◆ Exercise goal ◆
Below are records; extract exactly the lines from the one with "You are a computer-use" through the final line, including both, but drop the pictures.

+ + + +

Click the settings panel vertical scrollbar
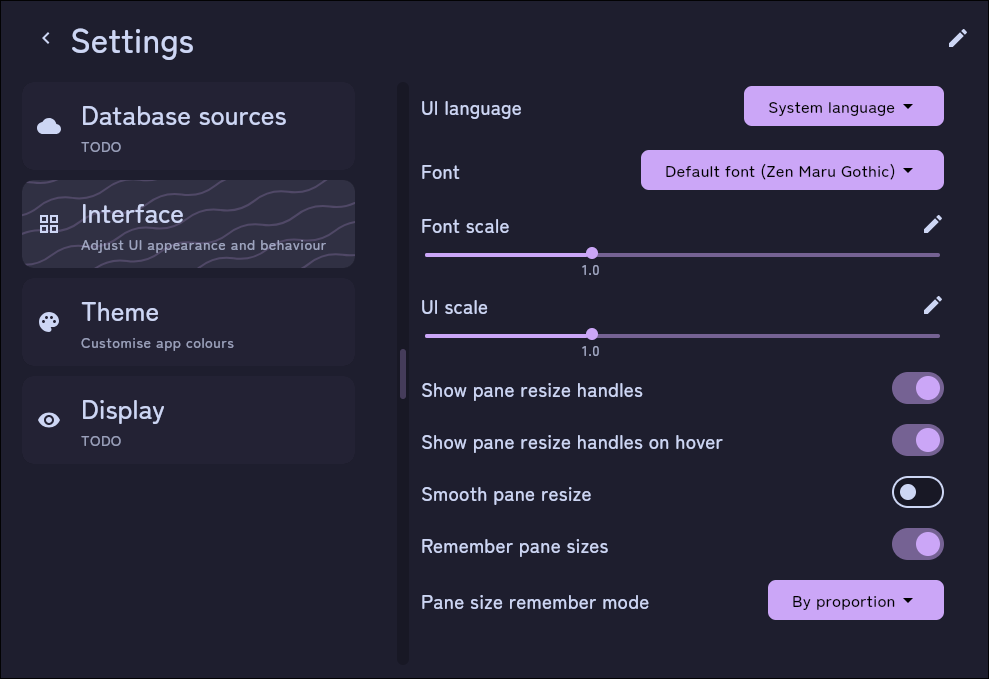 (403, 374)
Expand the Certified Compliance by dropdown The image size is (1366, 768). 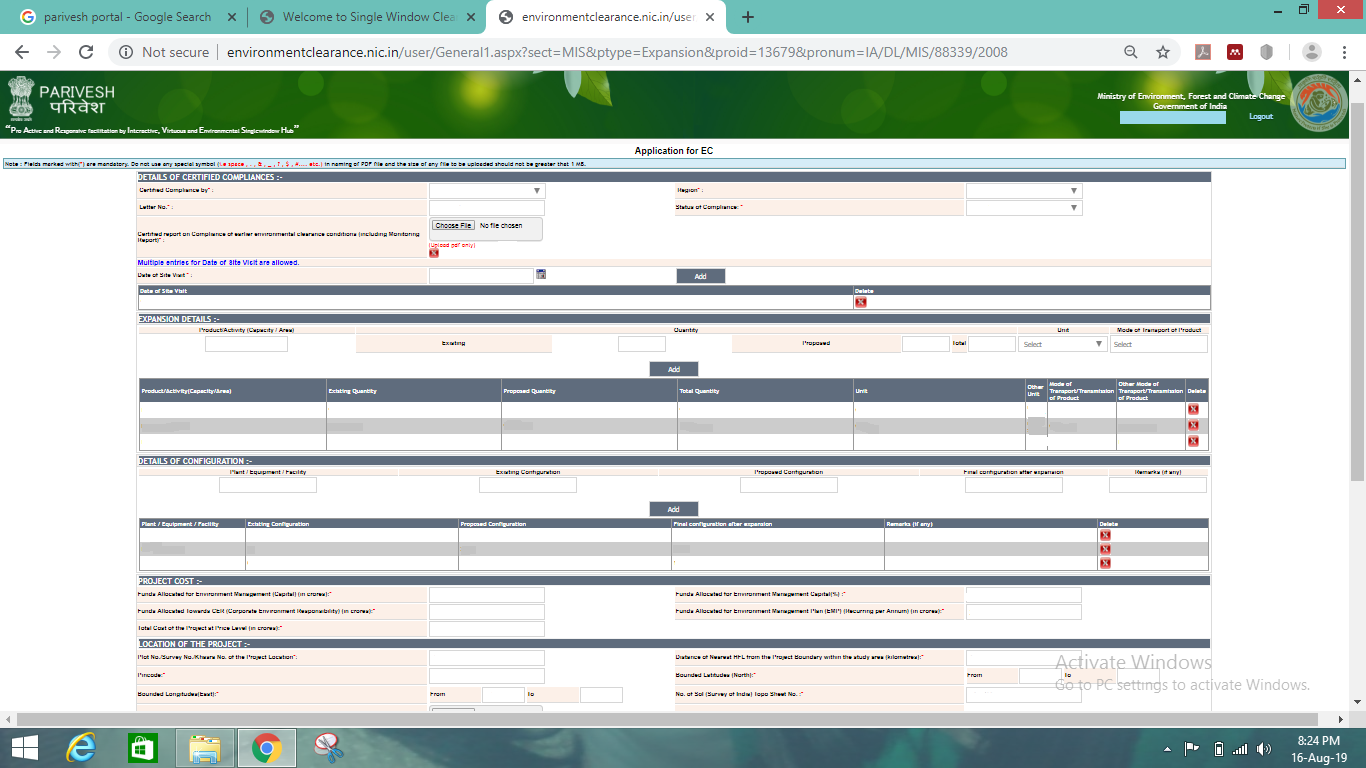tap(487, 191)
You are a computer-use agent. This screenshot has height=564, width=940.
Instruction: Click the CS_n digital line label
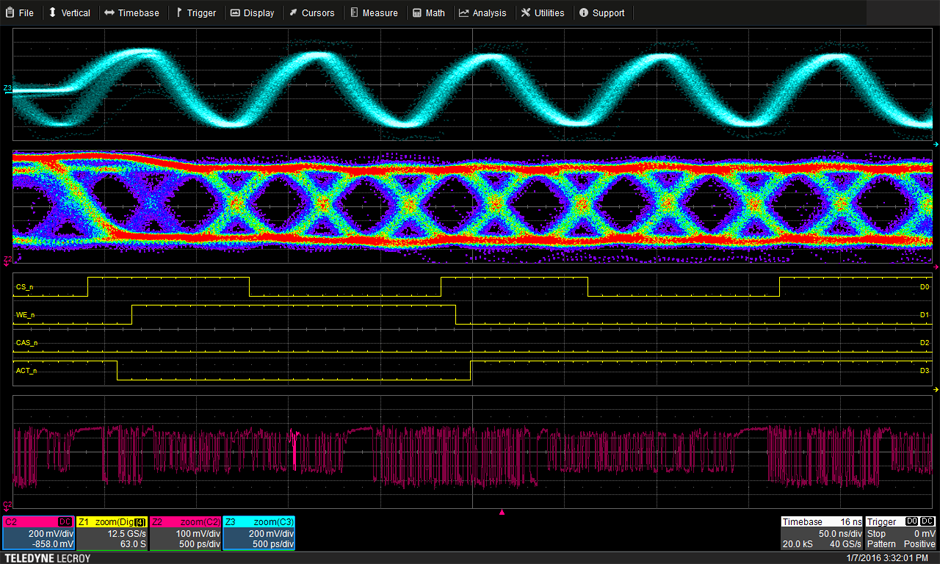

+ + + +

◆ Answer to this task ◆
You are a computer-use agent. This screenshot has height=564, width=940.
Instruction: Click the CS_n digital line label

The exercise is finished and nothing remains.